» Work item: Return exactly those lines of the material below that fall between the line holding "The height and width of the screenshot is (400, 640)." and the line holding "You are a computer-use agent. Image resolution: width=800", inclusive.

» Listed entries:
*****
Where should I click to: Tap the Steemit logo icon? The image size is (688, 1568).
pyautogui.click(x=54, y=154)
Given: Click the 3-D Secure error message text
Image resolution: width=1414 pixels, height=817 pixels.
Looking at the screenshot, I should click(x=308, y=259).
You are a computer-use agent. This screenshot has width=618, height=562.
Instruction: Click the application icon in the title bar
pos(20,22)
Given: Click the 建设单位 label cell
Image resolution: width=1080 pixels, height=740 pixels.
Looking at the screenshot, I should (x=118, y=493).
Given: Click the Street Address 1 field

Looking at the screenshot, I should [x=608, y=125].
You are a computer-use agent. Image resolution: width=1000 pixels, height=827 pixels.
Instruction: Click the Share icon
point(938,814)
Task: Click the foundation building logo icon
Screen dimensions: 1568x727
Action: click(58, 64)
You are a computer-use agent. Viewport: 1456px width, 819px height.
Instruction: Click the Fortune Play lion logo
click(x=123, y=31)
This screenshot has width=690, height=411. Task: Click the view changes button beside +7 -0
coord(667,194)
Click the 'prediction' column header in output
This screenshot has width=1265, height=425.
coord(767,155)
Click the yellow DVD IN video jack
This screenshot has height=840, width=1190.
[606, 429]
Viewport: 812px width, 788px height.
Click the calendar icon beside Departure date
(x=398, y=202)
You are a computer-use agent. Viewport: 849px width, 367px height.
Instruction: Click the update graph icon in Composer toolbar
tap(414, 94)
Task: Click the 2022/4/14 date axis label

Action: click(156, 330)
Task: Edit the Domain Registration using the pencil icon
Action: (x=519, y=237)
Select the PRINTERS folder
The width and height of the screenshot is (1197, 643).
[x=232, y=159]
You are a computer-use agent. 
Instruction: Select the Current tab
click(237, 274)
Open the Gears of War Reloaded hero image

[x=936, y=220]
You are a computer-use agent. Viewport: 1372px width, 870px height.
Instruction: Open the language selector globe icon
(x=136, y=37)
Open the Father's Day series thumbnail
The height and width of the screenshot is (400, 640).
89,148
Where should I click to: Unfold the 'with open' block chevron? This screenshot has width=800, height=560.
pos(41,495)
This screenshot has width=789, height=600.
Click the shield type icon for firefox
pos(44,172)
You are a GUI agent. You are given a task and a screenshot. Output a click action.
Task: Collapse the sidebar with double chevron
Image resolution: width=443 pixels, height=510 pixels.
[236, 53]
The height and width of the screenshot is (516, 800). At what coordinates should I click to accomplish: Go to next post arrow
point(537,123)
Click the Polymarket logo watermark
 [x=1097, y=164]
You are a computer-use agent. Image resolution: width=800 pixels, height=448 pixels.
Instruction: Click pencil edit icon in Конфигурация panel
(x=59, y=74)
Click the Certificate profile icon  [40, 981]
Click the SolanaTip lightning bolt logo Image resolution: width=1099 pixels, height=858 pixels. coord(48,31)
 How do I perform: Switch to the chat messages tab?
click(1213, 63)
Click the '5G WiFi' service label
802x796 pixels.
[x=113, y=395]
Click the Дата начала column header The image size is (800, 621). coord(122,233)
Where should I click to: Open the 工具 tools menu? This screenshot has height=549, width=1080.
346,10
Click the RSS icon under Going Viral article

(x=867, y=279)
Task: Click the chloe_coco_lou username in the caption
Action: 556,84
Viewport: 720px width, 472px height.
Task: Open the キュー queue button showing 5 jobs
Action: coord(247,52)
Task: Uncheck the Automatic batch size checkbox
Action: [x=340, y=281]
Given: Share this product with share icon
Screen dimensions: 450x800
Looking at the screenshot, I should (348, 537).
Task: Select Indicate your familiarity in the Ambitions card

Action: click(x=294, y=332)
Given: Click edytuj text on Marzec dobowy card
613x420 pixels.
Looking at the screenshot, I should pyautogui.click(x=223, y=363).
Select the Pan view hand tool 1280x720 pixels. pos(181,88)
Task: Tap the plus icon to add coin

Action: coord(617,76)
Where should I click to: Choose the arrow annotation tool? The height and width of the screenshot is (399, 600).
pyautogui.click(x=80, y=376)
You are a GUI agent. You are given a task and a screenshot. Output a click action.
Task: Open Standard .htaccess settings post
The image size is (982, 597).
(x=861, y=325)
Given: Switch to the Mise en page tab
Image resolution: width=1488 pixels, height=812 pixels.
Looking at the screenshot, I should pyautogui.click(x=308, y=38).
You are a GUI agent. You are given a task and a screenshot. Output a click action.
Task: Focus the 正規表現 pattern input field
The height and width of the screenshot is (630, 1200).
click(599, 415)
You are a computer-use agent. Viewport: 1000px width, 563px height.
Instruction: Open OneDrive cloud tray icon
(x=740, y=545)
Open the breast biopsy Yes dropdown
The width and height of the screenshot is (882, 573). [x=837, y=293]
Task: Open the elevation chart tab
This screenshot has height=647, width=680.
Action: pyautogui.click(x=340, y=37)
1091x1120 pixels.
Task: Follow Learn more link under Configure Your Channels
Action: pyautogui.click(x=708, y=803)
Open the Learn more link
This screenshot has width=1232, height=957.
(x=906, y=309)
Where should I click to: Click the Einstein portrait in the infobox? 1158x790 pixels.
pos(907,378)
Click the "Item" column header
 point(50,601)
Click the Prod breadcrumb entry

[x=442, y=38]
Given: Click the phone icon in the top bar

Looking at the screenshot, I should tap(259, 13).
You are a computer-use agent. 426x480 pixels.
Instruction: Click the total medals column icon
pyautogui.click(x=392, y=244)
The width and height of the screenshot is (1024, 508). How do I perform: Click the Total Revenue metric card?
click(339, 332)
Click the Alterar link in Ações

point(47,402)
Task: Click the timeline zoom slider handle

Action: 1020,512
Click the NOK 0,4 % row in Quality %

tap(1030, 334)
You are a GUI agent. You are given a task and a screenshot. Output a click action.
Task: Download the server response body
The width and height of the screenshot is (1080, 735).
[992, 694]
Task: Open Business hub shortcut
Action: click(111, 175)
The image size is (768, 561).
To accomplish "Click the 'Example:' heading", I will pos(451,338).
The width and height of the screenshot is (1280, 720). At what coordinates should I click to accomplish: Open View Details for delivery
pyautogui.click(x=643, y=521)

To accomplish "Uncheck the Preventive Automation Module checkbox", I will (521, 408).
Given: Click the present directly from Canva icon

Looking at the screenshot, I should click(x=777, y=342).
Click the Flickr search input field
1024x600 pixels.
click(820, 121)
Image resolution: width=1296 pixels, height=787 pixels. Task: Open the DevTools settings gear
*****
» Task output:
The height and width of the screenshot is (400, 640).
89,148
Where should I click to: Unfold the 'with open' block chevron? This screenshot has width=800, height=560.
pos(41,495)
This screenshot has width=789, height=600.
Click the shield type icon for firefox
pos(44,172)
You are a GUI agent. You are given a task and a screenshot. Output a click action.
Task: Collapse the sidebar with double chevron
Image resolution: width=443 pixels, height=510 pixels.
[236, 53]
The height and width of the screenshot is (516, 800). At what coordinates should I click to accomplish: Go to next post arrow
point(537,123)
Click the Polymarket logo watermark
 [x=1097, y=164]
You are a computer-use agent. Image resolution: width=800 pixels, height=448 pixels.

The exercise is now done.